Entries on target coordinates
-*-
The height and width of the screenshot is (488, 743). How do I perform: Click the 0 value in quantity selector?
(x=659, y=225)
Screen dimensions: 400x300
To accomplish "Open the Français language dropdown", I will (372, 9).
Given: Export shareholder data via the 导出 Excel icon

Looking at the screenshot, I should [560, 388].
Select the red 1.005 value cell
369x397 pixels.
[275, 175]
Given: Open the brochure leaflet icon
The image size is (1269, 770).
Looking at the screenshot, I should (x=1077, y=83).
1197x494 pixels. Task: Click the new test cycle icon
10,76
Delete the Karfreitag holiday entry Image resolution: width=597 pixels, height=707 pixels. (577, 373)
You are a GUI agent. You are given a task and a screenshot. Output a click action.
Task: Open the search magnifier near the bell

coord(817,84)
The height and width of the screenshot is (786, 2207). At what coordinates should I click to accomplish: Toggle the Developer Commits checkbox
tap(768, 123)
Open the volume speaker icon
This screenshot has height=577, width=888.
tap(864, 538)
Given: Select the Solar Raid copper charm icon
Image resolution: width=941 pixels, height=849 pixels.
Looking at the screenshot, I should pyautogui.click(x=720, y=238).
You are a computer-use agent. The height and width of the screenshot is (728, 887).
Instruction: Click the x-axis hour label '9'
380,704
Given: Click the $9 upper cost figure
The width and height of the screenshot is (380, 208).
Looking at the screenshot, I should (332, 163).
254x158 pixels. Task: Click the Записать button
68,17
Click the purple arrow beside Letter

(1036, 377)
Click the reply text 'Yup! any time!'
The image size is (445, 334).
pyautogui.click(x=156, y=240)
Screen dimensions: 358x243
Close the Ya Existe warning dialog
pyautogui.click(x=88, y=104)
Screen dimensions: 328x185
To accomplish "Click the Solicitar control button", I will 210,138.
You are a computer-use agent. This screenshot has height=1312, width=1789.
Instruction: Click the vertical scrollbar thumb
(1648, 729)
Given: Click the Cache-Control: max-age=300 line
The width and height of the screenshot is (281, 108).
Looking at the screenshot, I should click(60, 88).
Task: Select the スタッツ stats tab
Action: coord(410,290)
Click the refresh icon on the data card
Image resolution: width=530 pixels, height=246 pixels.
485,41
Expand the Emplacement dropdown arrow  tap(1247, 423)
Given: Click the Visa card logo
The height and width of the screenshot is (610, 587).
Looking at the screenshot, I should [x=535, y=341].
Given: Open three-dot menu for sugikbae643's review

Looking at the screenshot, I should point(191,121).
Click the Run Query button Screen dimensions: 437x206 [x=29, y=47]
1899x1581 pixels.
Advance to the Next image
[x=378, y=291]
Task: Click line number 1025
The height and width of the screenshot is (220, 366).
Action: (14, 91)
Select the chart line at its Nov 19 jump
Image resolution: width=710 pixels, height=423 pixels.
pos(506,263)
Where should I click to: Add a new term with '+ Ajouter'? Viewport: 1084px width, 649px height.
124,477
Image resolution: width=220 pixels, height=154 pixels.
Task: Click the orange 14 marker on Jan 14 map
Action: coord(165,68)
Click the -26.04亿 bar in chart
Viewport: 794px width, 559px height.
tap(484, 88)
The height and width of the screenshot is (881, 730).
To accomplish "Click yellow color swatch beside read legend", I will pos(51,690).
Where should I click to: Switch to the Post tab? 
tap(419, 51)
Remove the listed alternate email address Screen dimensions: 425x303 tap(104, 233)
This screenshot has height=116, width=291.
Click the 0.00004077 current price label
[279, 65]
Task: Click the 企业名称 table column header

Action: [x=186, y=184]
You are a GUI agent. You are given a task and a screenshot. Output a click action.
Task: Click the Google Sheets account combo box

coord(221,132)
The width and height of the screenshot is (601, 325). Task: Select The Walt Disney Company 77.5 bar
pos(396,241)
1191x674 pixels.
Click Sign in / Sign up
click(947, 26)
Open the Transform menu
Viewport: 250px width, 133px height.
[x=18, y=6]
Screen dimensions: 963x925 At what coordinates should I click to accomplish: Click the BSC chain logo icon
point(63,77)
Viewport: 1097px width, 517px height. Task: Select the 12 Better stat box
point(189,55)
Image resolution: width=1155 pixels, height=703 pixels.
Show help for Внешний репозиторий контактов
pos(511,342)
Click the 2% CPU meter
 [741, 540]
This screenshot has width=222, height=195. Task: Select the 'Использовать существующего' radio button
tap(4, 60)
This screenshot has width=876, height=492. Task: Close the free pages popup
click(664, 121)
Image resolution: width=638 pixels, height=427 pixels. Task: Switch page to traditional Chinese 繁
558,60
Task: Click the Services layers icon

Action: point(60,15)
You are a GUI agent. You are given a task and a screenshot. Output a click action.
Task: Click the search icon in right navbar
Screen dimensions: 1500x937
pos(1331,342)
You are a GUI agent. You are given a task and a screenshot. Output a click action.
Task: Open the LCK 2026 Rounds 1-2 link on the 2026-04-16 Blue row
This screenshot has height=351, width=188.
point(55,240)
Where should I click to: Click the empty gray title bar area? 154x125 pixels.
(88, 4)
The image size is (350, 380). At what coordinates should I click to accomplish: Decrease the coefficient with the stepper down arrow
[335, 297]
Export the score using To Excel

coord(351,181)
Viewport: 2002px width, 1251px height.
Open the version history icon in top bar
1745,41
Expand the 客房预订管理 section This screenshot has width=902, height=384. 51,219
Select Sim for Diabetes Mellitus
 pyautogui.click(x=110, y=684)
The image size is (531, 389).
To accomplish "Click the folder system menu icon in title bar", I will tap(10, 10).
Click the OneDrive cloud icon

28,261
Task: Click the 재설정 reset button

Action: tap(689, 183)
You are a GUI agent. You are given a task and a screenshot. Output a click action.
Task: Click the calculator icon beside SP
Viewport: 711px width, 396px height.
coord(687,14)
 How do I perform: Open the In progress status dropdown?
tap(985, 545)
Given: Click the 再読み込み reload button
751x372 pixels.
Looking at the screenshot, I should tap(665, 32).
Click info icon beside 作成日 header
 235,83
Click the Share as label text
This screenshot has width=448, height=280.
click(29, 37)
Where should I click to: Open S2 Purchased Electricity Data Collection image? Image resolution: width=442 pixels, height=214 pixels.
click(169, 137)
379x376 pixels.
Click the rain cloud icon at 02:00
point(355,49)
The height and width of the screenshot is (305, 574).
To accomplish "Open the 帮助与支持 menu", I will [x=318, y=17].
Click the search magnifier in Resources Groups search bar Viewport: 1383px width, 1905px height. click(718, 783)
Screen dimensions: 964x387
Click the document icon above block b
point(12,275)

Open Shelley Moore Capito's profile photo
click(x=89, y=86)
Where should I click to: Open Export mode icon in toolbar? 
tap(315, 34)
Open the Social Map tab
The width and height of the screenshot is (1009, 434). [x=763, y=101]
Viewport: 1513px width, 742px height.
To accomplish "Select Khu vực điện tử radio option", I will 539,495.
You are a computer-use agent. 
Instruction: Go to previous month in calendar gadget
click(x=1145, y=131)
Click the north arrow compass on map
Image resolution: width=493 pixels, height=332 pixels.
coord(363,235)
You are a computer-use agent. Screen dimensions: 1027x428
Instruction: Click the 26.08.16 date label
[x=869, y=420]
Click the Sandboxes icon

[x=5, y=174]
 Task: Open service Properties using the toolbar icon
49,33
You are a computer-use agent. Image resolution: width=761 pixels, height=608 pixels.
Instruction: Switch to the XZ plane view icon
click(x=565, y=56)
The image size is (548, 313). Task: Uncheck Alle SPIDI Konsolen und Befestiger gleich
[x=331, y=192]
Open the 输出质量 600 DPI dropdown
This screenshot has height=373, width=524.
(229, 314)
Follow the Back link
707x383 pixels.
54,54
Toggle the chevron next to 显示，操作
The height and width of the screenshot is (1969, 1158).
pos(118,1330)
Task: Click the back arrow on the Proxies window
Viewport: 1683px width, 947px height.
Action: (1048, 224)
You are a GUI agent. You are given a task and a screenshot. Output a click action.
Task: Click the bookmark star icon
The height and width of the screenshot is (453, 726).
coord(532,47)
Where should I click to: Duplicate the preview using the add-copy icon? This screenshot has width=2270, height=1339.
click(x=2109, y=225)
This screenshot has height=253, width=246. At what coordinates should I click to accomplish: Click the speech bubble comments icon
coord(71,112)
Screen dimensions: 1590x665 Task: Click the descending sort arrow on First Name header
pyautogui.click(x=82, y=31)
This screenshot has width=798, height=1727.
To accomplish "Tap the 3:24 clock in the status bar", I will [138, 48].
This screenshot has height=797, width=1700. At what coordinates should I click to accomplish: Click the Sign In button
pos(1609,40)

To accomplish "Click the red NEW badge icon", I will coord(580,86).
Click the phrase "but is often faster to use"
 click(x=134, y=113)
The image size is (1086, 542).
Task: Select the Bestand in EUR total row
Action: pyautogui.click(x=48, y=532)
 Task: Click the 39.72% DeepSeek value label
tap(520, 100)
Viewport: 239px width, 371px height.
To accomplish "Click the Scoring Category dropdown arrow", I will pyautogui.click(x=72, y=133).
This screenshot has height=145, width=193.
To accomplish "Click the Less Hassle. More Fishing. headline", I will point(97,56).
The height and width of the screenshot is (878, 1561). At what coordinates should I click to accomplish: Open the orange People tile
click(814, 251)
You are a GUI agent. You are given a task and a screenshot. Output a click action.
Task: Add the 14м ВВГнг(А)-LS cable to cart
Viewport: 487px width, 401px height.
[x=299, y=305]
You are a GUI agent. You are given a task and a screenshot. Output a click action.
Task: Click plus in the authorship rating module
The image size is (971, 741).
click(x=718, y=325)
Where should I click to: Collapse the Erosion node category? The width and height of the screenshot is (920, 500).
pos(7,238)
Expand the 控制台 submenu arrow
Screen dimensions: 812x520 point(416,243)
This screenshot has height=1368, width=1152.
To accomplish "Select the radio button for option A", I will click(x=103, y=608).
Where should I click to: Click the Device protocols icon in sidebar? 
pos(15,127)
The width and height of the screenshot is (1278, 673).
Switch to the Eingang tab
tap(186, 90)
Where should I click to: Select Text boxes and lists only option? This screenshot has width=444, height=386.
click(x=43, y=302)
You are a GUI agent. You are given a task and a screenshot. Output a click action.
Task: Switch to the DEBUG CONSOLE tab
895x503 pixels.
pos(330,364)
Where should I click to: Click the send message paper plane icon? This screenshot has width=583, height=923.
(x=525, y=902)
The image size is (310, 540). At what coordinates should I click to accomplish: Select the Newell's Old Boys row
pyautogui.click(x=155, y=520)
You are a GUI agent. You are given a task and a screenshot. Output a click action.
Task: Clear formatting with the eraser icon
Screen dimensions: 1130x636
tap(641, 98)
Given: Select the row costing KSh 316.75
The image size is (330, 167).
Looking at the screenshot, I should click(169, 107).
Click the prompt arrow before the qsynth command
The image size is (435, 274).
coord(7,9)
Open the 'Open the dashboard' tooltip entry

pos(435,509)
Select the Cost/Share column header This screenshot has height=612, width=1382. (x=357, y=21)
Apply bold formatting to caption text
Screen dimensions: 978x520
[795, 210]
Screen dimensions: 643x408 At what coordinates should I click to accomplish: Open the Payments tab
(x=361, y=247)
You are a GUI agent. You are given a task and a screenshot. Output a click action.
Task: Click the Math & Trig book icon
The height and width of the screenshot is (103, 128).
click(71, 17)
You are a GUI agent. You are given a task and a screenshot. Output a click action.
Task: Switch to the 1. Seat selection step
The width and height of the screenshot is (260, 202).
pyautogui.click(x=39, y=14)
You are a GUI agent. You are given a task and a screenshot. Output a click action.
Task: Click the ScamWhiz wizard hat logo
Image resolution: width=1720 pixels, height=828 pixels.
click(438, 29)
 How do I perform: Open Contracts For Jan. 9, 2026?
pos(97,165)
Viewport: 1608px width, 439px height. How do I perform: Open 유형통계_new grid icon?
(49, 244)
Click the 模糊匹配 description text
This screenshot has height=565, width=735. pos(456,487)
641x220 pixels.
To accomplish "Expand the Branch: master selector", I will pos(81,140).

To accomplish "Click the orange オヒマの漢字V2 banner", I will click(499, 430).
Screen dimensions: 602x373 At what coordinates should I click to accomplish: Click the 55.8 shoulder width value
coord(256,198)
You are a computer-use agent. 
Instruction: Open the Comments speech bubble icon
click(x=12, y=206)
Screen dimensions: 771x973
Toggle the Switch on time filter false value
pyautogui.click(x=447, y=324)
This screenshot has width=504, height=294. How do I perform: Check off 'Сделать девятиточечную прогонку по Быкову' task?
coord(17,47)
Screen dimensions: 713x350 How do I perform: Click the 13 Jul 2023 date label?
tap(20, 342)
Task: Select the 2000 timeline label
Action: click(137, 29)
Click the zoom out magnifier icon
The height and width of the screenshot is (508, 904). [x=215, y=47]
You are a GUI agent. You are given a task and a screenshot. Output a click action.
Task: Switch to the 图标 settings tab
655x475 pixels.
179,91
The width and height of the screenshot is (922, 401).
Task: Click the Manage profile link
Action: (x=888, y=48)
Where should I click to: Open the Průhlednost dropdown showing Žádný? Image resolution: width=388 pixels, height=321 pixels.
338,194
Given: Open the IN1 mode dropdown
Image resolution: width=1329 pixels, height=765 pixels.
-*-
## GOAL OF THE EXERCISE
Swap "brochure" for "flyer" in the lines running from the start of the material through the line containing "Delete the Karfreitag", and leave everything else in those lines unchanged. Give back only those lines.

## SOLUTION
The height and width of the screenshot is (488, 743). How do I perform: Click the 0 value in quantity selector?
(x=659, y=225)
Screen dimensions: 400x300
To accomplish "Open the Français language dropdown", I will (372, 9).
Given: Export shareholder data via the 导出 Excel icon

Looking at the screenshot, I should [560, 388].
Select the red 1.005 value cell
369x397 pixels.
[275, 175]
Given: Open the flyer leaflet icon
The image size is (1269, 770).
Looking at the screenshot, I should (x=1077, y=83).
1197x494 pixels. Task: Click the new test cycle icon
10,76
Delete the Karfreitag holiday entry Image resolution: width=597 pixels, height=707 pixels. (577, 373)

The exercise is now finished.